This life presents a good deal of new information, much, for example, about Poe’s parents. In Poe’s mother one gets a picture of courage, industry, and perseverance which Poe may have inherited. Note his lifelong struggle to found a magazine. “The Stylus” obsessed him. “It is the grand purpose of my life,” he says, “from which I have never swerved.” No array of failure and disappointment, hunger and hostility, could prevent him from declaring towards the end of his life, “Depend upon it, after all, Thomas, literature is the most noble of all professions.” “It is not in the power of any mere worldly considerations to depress me,” he declared. If many of Poe’s fine qualities came from his mother, it is also credible, according to the author, that Poe’s vacillation, his perversity, and his misfortune with drink were inherited from his father.

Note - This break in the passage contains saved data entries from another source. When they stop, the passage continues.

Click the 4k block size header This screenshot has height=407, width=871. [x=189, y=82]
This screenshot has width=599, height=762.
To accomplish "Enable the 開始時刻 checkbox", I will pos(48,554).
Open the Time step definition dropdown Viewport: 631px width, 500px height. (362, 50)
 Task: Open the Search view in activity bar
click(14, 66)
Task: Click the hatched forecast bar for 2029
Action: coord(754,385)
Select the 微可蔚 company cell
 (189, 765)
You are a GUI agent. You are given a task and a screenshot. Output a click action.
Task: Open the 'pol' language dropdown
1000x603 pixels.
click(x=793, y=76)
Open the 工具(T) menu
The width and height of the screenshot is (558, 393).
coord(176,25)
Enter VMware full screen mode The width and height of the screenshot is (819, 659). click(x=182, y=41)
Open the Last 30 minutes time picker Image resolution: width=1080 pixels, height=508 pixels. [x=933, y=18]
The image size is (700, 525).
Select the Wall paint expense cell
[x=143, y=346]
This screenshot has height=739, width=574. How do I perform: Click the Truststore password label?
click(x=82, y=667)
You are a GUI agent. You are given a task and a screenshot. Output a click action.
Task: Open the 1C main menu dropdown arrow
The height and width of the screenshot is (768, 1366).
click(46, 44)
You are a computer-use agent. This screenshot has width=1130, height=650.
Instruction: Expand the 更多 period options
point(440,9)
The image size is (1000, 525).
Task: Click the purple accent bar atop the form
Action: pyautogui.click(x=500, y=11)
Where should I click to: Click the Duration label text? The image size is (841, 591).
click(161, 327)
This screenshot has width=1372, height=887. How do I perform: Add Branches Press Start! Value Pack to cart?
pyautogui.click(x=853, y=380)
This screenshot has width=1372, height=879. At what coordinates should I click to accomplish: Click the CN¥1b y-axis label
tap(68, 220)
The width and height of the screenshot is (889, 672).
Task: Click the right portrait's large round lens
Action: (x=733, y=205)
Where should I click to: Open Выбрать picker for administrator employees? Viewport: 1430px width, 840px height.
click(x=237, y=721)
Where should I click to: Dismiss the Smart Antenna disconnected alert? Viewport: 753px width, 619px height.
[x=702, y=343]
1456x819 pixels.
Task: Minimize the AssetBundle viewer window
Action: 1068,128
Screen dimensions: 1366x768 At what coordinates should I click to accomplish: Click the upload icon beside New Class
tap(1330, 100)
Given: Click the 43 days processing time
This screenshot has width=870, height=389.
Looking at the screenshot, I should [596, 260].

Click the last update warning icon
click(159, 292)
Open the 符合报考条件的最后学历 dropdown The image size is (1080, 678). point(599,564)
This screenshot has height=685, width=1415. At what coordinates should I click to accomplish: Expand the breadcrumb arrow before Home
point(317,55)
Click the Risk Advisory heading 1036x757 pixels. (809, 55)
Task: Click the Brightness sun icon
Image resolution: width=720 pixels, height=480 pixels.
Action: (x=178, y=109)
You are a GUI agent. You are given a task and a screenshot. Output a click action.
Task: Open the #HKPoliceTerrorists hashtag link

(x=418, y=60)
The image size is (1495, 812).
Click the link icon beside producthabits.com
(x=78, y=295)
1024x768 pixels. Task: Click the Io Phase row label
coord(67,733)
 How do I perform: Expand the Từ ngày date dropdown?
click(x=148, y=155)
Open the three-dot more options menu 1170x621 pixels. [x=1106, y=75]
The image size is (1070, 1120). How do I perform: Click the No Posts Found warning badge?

Dr. Quinn has cleared up doubtful matters with reference to Poe and Allan; he has refuted false statements and added new light. Both men emerge from the ordeal in rather better shape. John Allan seems to have been a man whose character underwent degeneration, a thing which is understandable. The author thinks that Allan was anxious to get Poe out of the way because he feared that Poe might find out or disclose certain disreputable actions of which he himself had been guilty. No one can of course acquit Allan for his conduct, since it was his cutting Poe adrift in the dangerous years of his later adolescence that began Poe’s ruin; but one can at least see that Allan was acting on intelligible motives. The author has cleared up in some degree Poe’s career at the University of Virginia and has done original research in the matter of his experience in the army. He has attacked the foundations of the story of Poe’s improper behavior to the second Mrs. Allan and has done much to destroy the romance of Poe and Mary Devereux. He has rendered accessible Poe’s letter to Mrs. Clemm of August 29, 1835, and has disposed of the rumor of the secret marriage between Poe and Virginia. In a series of deadly parallels he has revealed the iniquity of R. W. Griswold. Indeed, he is Griswold’s nemesis, and the trail of the forger is now seen to lead over a lot of hitherto unquestioned documents. He has confirmed Mrs. Whitman’s honorable character and has removed from Poe’s shoulders some of the obloquy of his last years. The author’s studies of Poe’s use of liquor are for the most part restatements of matters already known, but he deserves credit for the clear way in which he has presented the case. It seems that Poe was a sober and particularly hard-working man during most of the days he spent in this world and that he excused himself in his letter to Eveleth of January 4, 1848, on the ground of the excess of his cares and troubles. He mentioned also the conviviality of the age. The silly belief, not yet totally vanished, that Poe’s genius comes in and goes out with drunkenness would seem to be effectually contradicted.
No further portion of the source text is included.